The distribution of the mothers in age and educational groups for DIF analysis are shown in Table 2.

Table 2. Distribution of mothers in age and education level groups for differential item function analysis.


Analysis of the original full 18-item PSS showed that it did not fit the RM (overall fit statistics are provided in S1 Table in the supplement), nor was it possible to obtain fit to a GLLRM with all 18 items. Further analysis showed that in order to establish fit to any model, several items had to be eliminated. Incidentally, the set of remaining items and the set of eliminated items were more or less the same sets of items which had been proposed to be subscales in previous research [1,23,25]. Accordingly, we proceeded with separate analyses of items belonging to the two subscales Parental Stress and Lack of Parental Satisfaction (Table 3).

Table 3. The PSS items divided into the two proposed subscales; parental stress and lack of parental satisfaction.

Neither of the two proposed subscales; the 10-item Parental Stress subscale, and the 8-item Lack of Parental Satisfaction scale fit Rasch models, nor was it possible to establish fit to a GLLRM for any of the two subscales. Upon elimination of the worst fitting item in each subscale (i.e. PS item 11 Having child(ren) has been a financial burden and LPS item 2 There is little or nothing I wouldn't do for my child(ren) if it was necessary and), still none of the scales fit Rasch models, as evidence of departures in the form of DIF and local dependence between items were found. Subsequently, each of the subscales fitted GLLRMs, though of differing complexity. Global tests-of-fit and differential item function for the two subscales are presented in Table 4.

Table 4. Global tests-of-fit and differential item function for the parental stress and the lack of parental satisfaction subscales to Rasch models and the graphical loglinear Rasch models in Figs 1 and 2.

Fig 1. The resulting graphical loglinear Rasch models for the parental stress subscale.

Note: Theta is the latent parental stress score.

Fig 2. The resulting graphical loglinear Rasch models for the lack of parental satisfaction subscale.

Note: Theta is the latent lack of parental satisfaction score.

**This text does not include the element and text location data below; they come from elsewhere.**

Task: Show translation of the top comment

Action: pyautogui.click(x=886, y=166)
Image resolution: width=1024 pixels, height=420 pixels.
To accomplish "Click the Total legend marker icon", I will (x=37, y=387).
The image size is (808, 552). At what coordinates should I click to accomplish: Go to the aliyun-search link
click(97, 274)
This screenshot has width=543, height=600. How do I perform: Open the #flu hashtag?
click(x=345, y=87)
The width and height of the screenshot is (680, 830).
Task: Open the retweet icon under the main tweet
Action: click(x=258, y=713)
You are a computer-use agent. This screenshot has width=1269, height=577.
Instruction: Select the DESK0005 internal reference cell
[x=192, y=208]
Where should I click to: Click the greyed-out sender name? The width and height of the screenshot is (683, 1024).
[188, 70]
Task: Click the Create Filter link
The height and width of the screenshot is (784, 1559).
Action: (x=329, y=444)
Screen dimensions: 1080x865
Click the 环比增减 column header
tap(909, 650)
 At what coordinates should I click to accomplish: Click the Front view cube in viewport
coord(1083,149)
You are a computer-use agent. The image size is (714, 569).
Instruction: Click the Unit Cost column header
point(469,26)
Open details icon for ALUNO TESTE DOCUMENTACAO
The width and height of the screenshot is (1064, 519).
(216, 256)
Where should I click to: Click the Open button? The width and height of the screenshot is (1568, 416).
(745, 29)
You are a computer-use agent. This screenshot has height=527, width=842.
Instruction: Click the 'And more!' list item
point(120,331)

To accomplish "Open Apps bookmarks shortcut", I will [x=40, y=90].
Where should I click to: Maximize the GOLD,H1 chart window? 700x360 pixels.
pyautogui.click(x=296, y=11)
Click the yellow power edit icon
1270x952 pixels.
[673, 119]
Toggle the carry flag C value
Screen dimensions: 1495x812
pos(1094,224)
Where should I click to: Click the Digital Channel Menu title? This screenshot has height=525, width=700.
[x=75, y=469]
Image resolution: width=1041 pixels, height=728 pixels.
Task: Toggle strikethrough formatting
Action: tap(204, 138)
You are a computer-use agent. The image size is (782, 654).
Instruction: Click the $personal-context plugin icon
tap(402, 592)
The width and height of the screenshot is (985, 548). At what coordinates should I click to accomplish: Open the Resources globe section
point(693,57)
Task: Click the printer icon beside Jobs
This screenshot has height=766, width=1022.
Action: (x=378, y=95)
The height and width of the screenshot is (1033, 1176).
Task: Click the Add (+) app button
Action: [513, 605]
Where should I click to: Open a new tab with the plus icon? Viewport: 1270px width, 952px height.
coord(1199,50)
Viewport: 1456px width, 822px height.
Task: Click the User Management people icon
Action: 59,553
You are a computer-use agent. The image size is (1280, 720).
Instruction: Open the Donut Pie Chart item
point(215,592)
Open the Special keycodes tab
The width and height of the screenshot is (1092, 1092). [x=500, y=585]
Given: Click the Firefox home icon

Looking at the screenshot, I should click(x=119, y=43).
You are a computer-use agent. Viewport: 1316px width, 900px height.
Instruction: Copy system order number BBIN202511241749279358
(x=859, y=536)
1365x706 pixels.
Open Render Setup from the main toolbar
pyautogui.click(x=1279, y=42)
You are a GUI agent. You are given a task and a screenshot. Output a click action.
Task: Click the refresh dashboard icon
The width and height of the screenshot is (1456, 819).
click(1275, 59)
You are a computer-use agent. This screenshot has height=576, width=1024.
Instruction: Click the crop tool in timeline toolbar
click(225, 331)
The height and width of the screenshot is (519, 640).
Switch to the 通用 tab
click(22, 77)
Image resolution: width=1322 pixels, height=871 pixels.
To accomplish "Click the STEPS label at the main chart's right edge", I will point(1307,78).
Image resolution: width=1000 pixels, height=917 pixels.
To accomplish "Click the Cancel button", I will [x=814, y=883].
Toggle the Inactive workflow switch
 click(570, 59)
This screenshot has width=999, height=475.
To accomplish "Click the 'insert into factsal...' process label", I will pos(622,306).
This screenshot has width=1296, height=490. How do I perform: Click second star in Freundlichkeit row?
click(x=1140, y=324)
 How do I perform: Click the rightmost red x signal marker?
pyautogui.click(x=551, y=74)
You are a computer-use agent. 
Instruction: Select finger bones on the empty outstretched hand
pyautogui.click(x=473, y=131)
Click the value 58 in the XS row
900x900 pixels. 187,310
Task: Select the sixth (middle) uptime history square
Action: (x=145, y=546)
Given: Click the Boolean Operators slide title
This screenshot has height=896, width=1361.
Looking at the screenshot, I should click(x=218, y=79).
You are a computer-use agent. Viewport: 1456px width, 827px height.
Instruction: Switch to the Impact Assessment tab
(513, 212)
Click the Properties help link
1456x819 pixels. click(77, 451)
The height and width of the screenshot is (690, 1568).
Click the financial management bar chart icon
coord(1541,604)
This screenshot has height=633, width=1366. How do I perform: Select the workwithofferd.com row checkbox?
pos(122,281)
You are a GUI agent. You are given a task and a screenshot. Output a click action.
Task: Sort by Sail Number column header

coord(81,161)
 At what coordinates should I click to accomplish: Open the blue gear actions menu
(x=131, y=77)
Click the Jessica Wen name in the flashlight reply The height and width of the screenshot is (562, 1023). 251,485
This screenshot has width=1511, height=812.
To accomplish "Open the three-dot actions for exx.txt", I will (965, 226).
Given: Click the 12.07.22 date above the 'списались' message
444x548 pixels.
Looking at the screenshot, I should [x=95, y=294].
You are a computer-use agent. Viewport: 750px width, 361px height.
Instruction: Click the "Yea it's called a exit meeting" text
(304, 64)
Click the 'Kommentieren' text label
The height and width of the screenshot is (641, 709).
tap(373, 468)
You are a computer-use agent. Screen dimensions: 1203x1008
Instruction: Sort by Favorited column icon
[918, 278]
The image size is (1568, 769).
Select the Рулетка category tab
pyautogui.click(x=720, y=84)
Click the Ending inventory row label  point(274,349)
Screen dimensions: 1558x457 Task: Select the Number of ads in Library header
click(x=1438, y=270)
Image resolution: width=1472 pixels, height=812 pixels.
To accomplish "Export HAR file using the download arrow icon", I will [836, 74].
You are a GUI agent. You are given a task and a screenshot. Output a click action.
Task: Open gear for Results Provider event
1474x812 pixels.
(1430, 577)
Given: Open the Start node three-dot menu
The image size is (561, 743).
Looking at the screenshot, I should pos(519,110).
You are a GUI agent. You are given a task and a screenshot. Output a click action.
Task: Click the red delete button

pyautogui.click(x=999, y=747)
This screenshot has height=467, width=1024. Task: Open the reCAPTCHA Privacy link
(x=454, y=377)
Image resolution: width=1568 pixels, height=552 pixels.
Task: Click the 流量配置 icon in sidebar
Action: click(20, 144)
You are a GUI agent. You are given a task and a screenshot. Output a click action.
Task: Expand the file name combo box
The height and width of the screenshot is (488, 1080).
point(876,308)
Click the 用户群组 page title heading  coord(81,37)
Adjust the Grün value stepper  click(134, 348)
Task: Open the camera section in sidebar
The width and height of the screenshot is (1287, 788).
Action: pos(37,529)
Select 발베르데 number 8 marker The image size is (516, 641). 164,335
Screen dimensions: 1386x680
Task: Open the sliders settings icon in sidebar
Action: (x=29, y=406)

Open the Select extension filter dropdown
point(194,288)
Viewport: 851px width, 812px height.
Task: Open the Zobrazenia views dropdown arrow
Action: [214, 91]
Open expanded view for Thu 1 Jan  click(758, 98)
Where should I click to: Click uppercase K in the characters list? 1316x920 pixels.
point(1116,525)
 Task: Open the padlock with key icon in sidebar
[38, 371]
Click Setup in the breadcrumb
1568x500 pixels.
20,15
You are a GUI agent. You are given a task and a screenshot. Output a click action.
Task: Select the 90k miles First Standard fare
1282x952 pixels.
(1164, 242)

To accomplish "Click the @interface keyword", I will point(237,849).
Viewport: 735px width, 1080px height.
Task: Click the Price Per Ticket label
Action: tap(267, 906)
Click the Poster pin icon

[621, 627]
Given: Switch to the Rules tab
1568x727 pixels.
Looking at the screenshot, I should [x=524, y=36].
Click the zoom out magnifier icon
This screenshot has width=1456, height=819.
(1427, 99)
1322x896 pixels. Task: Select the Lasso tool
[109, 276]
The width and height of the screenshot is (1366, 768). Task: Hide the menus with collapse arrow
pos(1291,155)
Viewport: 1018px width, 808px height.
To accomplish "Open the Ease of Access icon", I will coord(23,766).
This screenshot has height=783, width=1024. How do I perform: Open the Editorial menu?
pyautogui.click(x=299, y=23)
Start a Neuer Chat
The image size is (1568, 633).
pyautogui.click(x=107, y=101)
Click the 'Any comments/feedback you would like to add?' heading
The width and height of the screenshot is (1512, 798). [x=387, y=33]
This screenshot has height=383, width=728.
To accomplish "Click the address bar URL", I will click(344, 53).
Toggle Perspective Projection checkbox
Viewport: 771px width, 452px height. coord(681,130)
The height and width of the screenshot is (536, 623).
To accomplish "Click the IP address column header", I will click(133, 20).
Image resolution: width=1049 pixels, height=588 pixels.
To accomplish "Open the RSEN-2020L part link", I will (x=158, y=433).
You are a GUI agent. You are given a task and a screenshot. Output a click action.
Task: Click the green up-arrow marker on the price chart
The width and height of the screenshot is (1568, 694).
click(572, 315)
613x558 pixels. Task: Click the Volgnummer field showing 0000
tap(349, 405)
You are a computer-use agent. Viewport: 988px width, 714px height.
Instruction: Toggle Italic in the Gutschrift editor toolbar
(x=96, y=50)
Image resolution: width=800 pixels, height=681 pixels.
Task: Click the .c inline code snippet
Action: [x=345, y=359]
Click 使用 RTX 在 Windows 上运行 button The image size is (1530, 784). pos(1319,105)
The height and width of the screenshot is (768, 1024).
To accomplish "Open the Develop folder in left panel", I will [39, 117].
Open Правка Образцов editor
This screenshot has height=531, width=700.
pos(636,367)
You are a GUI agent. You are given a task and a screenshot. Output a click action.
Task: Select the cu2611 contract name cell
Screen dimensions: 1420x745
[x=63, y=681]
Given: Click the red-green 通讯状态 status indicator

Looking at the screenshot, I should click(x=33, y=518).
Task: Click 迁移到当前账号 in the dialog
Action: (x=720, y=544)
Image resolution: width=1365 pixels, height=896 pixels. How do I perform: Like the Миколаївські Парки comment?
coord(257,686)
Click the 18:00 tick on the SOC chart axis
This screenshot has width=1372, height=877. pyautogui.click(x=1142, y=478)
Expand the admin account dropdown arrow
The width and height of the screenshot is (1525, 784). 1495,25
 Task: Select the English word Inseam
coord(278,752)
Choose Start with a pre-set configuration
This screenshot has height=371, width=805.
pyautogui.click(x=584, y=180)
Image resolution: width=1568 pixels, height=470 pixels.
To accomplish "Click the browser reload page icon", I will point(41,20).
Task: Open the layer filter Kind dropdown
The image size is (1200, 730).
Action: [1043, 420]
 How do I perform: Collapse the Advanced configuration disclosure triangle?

The 9-item PS subscale fits a GLRRM with both local dependences between six out of the nine items, as well as DIF for two items. The six locally dependent items were: items 3 (Caring for my child(ren) sometimes takes more time and energy than I have to give) and 4 (I sometimes worry whether I am doing enough for my child(ren)), item 9 (The major source of stress in my life is my child(ren)) and 10 (Having child(ren) leaves little time and flexibility in my life), item 10 and 16 (Having child(ren) has meant having too few choices and too little control over my life), and item 16 and 12 (It is difficult to balance different responsibilities because of my child(ren)). Two PS-items were also found to function differentially: item 16 suffered from DIF relative to maternal education, so that mothers with short education were systematically more likely to agree that having child(ren) has meant having too few choices and too little control over my life, than were mothers with longer education, no matter their level of parental stress. Item 3 suffered from DIF relative to both maternal education and maternal age. Accordingly, mothers with short education were systematically less likely to agree that caring for my child(ren) sometimes takes more time and energy than I have to give, than were mothers with longer education, while mothers below 30 years of age were more likely to agree with the item statement compared to mothers aged 30 years and older, no matter their level of parental stress.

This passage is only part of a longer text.